LLMServingSim 2.0: A Unified Simulator for Heterogeneous and Disaggregated LLM Serving Infrastructure

Large language model (LLM) serving infrastructures are undergoing a shift toward heterogeneity and disaggregation. Modern deployments increasingly integrate diverse accelerators and near-memory processing technologies, introducing significant hardware heterogeneity, while system software increasingly separates computation, memory, and model components across distributed resources to improve scalability and efficiency. As a result, LLM serving performance is no longer determined by hardware or software choices in isolation, but by their runtime interaction through scheduling, data movement, and interconnect behavior. However, understanding these interactions remains challenging, as existing simulators lack the ability to jointly model heterogeneous hardware and disaggregated serving techniques within a unified, runtime-driven framework. This paper presents LLMServingSim 2.0, a unified system-level simulator designed to make runtime-driven hardware-software interactions in heterogeneous and disaggregated LLM serving infrastructures explicit and analyzable. LLMServingSim 2.0 embeds serving decisions and hardware behavior into a single runtime loop, enabling interaction-aware modeling of batching, routing, offloading, memory, and power. The simulator supports extensible integration of emerging accelerators and memory systems through profile-based modeling, while capturing dynamic serving behavior and system-level effects. We validate LLMServingSim 2.0 against real deployments, showing that it reproduces key performance, memory, and power metrics with an average error of 0.97%, while maintaining simulation times of around 10 minutes even for complex configurations. These results demonstrate that LLMServingSim 2.0 provides a practical bridge between hardware innovation and serving-system design, enabling systematic exploration and co-design for next-generation LLM serving infrastructures.

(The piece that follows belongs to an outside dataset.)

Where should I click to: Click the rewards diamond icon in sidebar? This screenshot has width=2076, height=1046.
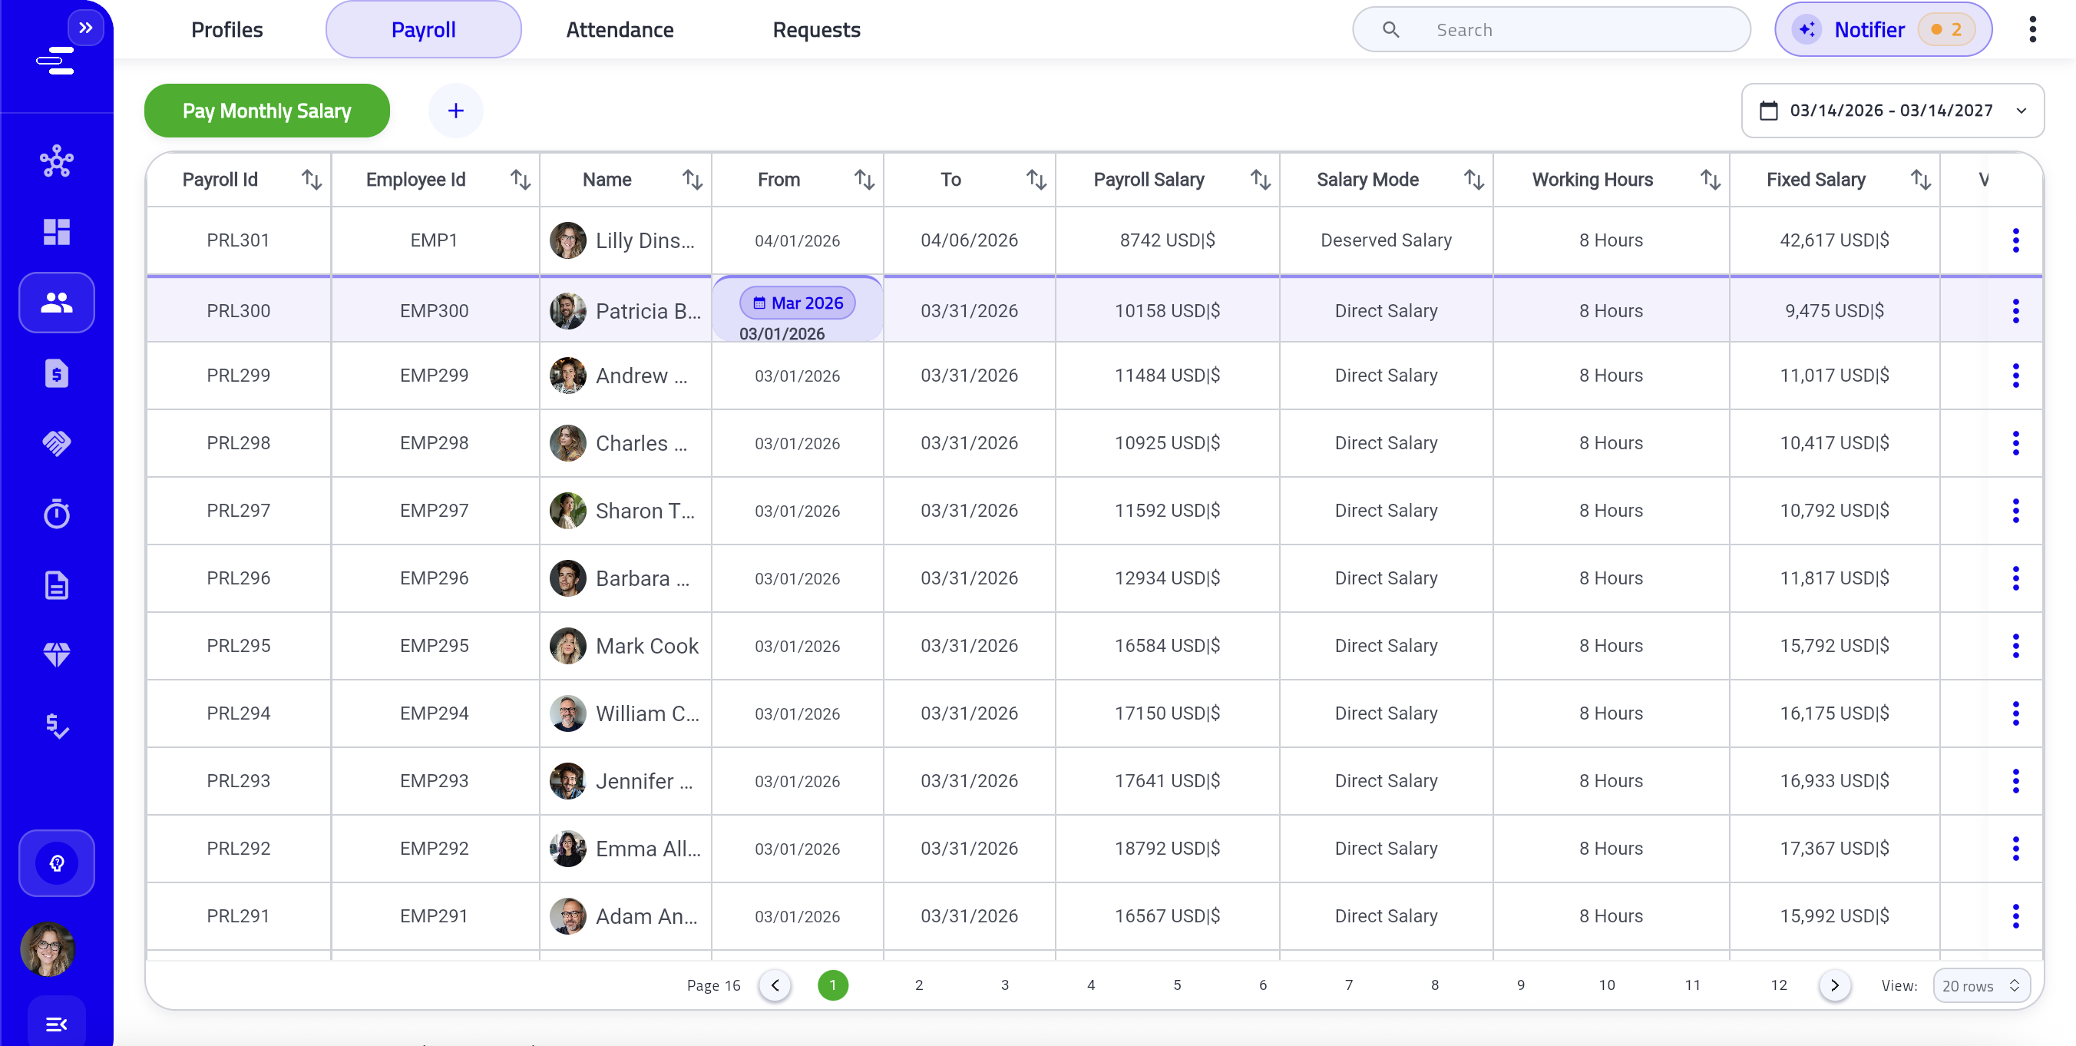tap(56, 654)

翻译：大语言模型服务基础设施正朝着异构化和解耦化方向发展。现代部署越来越多地集成多样化的加速器和近内存处理技术，引入了显著的硬件异构性；同时，系统软件日益将计算、内存和模型组件分离到分布式资源中，以提高可扩展性和效率。因此，LLM服务性能不再由硬件或软件选择单独决定，而是取决于它们通过调度、数据移动和互连行为在运行时的交互。然而，理解这些交互仍然具有挑战性，因为现有模拟器缺乏在统一的、运行时驱动的框架内联合建模异构硬件和解耦服务技术的能力。本文提出了LLMServingSim 2.0，一个统一的系统级模拟器，旨在使异构与解耦LLM服务基础设施中运行时驱动的硬件-软件交互变得明确且可分析。LLMServingSim 2.0将服务决策和硬件行为嵌入到单个运行时循环中，实现了批处理、路由、卸载、内存和功耗的交互感知建模。该模拟器通过基于配置文件的建模支持新兴加速器和内存系统的可扩展集成，同时捕捉动态服务行为和系统级效应。我们针对实际部署验证了LLMServingSim 2.0，结果表明它能够复现关键性能、内存和功耗指标，平均误差为0.97%，并且即使对于复杂配置也能保持约10分钟的模拟时间。这些结果证明，LLMServingSim 2.0在硬件创新与服务系统设计之间架起了一座实用的桥梁，为下一代LLM服务基础设施的系统性探索与协同设计提供了可能。